• **What you should do**:
Rewrite the rows below as a numbered list, one line per item, skipping any blank lines. Leave the pictures out of your answer.

• **Records to process**:
──────────────────────────────
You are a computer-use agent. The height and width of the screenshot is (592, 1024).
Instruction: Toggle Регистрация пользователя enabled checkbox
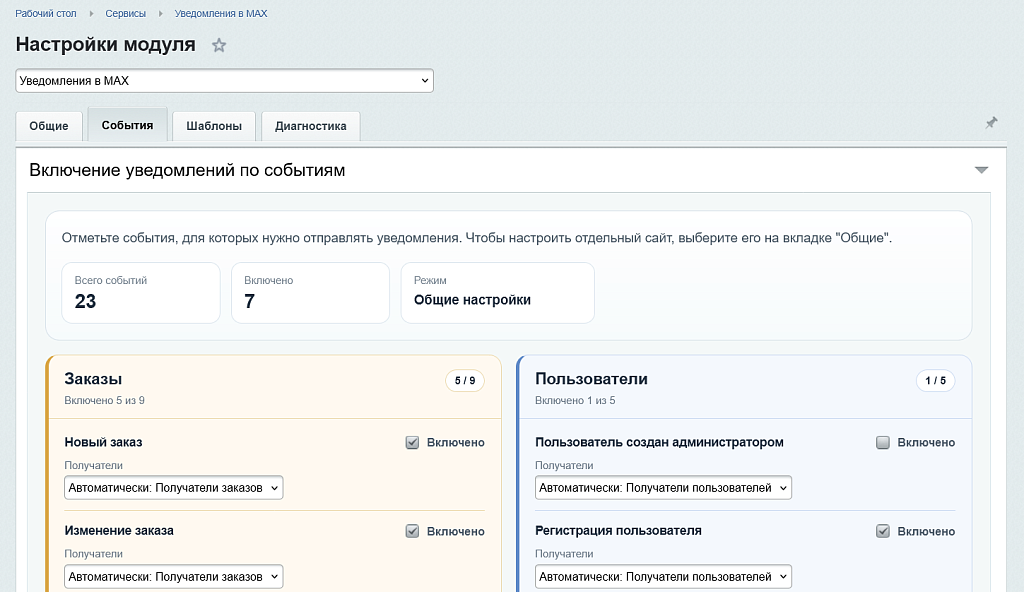click(x=883, y=531)
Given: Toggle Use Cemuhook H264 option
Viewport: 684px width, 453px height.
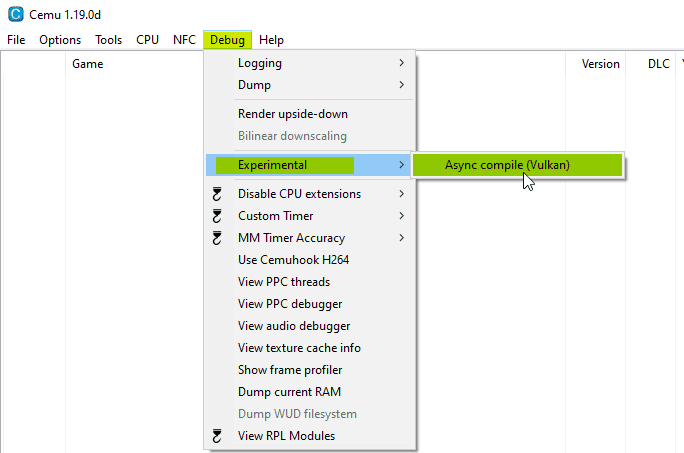Looking at the screenshot, I should tap(293, 260).
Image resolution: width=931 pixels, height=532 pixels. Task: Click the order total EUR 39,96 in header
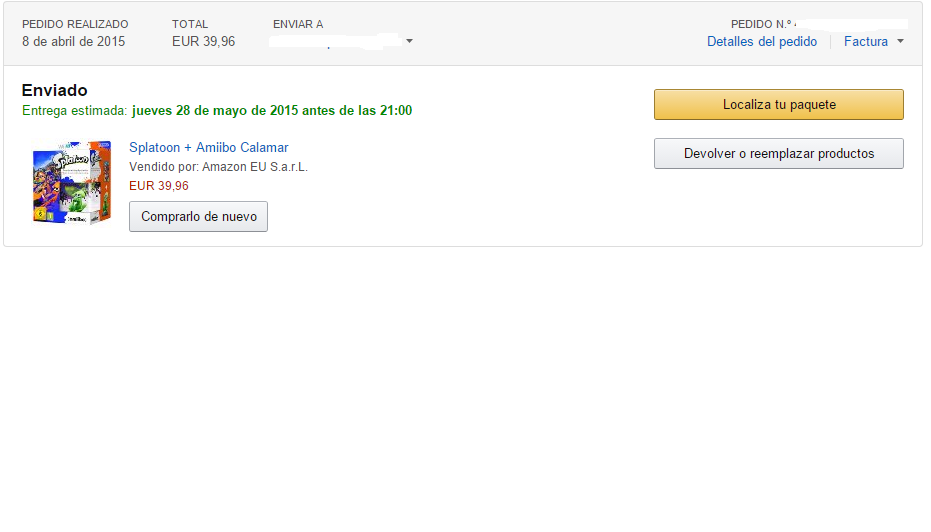(x=203, y=41)
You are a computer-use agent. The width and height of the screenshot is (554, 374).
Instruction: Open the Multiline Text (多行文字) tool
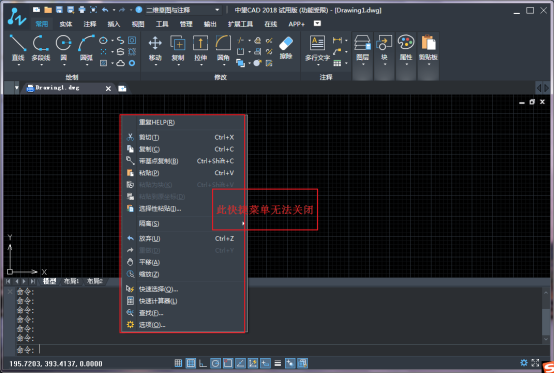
──────────────────────────────
• **Full answer**:
1. You are a computer-use agent. The height and width of the screenshot is (592, 1024).
2. Instruction: Toggle Регистрация пользователя enabled checkbox
3. click(x=883, y=531)
4. Given: Toggle Use Cemuhook H264 option
5. Viewport: 684px width, 453px height.
6. Looking at the screenshot, I should tap(293, 260).
7. Image resolution: width=931 pixels, height=532 pixels. Task: Click the order total EUR 39,96 in header
8. (x=203, y=41)
9. You are a computer-use agent. The width and height of the screenshot is (554, 374).
10. Instruction: Open the Multiline Text (多行文字) tool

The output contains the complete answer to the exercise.